The Allerton Project at Loddington has been integrating its environmental research with its farm business objectives since its start in 1992. As our contribution to the Sustainable Intensification Platform (SIP), we are conducting research into various cover crop mixtures, as well as crop establishment methods with differing levels of soil disturbance. Both areas of research have potential for improving soil function, with associated benefits to crop performance and water-related objectives.

Our other area of research is on optimising the use of grass fields for sheep production, through better understanding of the role of sward minerals in those fields. This is highly relevant to the integration of farming systems. As well as improving the live-weight gain of lambs, grass leys within an arable rotation help to reduce parasite burdens in sheep, and grassweed populations in the subsequent arable crops.

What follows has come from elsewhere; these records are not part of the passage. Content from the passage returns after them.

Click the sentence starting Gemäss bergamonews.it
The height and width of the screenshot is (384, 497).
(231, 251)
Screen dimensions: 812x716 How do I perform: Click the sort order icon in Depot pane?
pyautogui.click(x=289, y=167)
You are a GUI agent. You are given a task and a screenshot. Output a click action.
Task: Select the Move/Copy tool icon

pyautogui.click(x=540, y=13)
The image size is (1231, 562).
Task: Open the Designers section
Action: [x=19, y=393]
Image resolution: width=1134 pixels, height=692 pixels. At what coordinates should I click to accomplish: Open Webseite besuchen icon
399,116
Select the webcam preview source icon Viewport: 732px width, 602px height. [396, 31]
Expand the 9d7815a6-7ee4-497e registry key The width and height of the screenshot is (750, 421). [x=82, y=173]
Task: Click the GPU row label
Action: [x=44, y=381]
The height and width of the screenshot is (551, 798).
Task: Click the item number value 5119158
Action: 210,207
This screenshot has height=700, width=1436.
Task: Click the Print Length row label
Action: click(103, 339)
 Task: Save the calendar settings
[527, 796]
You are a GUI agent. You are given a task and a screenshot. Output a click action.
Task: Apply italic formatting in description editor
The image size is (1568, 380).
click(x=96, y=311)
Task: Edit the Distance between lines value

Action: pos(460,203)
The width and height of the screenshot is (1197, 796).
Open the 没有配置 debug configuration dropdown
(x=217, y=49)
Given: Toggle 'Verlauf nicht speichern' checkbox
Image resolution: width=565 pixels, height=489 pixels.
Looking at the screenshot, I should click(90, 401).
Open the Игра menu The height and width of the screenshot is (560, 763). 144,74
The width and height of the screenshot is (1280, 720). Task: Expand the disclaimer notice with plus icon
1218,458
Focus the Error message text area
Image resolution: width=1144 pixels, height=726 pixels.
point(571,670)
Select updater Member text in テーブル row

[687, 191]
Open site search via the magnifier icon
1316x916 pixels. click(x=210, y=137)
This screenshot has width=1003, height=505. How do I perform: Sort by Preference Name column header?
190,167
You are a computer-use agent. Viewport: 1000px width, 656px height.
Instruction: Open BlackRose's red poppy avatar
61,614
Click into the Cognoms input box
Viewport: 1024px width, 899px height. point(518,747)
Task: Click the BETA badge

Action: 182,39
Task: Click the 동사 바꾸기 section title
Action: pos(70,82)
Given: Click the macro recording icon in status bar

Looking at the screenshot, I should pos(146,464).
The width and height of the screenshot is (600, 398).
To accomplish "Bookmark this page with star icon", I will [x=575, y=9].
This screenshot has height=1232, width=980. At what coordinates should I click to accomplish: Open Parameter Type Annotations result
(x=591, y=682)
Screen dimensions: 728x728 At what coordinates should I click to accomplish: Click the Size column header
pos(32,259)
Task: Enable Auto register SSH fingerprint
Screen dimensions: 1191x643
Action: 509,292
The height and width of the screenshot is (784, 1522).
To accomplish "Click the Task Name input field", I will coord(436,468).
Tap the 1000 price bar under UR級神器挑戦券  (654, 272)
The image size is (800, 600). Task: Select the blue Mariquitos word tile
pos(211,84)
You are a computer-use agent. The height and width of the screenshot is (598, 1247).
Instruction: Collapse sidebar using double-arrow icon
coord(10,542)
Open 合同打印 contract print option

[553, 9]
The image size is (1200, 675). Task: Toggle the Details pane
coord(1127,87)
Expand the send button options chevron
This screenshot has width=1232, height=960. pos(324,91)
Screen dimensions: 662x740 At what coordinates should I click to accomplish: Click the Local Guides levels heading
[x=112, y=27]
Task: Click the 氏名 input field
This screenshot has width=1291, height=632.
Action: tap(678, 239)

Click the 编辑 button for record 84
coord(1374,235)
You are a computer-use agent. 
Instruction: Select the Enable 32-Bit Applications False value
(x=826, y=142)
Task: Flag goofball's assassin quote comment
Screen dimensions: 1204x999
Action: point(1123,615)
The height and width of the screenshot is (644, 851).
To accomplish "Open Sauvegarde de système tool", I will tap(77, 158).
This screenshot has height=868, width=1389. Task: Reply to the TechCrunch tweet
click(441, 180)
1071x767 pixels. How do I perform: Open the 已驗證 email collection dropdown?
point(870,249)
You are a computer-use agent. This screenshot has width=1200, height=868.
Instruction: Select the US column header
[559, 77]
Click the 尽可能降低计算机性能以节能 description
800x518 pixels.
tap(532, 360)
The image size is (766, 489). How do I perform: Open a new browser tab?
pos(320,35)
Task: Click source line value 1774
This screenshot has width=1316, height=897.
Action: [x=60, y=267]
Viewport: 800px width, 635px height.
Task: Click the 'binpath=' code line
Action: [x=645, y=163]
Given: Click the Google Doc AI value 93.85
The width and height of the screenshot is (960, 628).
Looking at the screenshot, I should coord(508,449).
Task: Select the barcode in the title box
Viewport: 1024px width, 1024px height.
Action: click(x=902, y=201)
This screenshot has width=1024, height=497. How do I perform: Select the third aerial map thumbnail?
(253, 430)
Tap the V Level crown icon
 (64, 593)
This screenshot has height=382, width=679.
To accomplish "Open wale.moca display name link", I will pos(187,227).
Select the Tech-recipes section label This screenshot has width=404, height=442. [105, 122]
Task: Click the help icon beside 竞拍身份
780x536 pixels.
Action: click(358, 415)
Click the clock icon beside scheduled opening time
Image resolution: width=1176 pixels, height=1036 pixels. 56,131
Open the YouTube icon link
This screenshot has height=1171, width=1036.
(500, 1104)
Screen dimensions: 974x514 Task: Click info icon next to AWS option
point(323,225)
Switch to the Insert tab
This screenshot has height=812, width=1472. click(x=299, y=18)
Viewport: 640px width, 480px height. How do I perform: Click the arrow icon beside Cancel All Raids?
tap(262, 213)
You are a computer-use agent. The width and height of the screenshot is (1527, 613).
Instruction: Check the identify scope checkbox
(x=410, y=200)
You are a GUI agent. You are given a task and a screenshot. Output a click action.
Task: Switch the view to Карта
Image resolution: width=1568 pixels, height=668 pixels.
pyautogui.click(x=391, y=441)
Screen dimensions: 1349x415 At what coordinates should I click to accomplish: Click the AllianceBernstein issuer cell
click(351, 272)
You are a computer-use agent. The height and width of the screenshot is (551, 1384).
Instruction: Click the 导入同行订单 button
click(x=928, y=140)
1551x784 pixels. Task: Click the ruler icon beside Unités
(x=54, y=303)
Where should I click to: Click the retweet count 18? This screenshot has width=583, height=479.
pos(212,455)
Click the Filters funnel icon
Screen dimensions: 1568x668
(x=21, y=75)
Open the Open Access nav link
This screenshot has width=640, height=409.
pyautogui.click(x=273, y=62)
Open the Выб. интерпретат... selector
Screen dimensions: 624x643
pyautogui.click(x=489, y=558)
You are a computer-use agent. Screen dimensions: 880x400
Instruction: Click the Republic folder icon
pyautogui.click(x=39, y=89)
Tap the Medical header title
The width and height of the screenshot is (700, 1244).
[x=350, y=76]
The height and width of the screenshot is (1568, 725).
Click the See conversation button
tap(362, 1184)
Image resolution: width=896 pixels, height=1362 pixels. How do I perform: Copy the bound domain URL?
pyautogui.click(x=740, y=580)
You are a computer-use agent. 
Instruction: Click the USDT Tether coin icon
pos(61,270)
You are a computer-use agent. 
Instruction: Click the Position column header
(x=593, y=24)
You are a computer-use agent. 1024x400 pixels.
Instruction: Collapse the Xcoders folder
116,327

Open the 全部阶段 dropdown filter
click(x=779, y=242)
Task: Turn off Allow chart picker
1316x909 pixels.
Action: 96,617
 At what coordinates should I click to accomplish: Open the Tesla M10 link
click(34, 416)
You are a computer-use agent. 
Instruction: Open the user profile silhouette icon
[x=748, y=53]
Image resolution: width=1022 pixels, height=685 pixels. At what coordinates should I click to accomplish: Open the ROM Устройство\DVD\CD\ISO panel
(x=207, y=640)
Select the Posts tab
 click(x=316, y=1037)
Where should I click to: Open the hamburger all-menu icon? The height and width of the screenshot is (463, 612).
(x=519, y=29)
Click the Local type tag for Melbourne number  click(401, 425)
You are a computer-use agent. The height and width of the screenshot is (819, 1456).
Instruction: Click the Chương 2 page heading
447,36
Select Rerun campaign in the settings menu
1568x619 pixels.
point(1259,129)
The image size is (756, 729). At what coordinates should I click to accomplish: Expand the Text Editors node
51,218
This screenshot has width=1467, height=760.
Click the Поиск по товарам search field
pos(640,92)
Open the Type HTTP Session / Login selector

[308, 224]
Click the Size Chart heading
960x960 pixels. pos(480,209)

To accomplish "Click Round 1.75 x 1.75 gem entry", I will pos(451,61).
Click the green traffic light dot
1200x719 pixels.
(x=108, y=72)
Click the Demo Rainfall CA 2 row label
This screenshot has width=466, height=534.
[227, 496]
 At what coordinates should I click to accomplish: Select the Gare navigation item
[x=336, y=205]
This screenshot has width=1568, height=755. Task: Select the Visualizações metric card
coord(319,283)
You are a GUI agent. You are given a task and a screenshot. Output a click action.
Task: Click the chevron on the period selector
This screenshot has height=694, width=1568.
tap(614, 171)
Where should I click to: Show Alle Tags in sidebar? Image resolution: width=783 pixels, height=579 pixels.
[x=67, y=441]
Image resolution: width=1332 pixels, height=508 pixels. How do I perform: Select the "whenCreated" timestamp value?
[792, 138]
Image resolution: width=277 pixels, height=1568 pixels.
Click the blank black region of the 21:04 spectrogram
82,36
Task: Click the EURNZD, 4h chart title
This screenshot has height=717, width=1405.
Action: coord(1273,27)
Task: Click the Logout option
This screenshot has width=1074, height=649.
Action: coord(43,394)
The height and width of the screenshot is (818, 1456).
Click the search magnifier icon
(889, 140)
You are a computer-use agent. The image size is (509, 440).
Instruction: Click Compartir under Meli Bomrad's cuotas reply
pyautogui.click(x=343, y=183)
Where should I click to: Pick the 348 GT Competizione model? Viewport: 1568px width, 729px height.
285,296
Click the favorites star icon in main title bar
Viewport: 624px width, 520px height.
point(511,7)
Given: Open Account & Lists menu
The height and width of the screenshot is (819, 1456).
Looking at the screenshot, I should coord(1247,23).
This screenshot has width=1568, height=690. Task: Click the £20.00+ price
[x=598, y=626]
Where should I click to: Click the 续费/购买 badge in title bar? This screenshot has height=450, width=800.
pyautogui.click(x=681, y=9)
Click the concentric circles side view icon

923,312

The Allerton Project works with a wide range of research partners, with NIAB TAG (National Institute of Agricultural Botany/The Arable Group) and the University of Nottingham being our key partners on the SIP. We also work closely with retailers and a range of agricultural supply companies. But, most importantly, we work with farmers and their advisors. Last year, more than 2,000 agricultural professionals from across the country visited us at Loddington, providing numerous opportunities for two-way exchanges of information and ideas.

There is similar activity in the local area around Loddington, with a range of initiatives providing mechanisms through which researchers and farmers can exchange information and ideas, and develop plans for research. These specific opportunities for practical approaches to mutually beneficial collaboration between farmers, form part of our contribution to the SIP landscape scale work. Collaboration between local farms can have social as well as economic and environmental benefits. As one local farmer put it to me recently, ‘It makes life worth living’.

So integration is integral to all we are doing. Coming from a flour milling family, adopting a career in agrienvironmental research, and running a small farm business with my wife, integration has personal resonance too! But that is something that everyone with whom we are trying to engage should be able to say.

Chris Stoate, Head of Research at the Allerton Project for the Game and Wildlife Conservation Trust at Loddington, Leicestershire, England.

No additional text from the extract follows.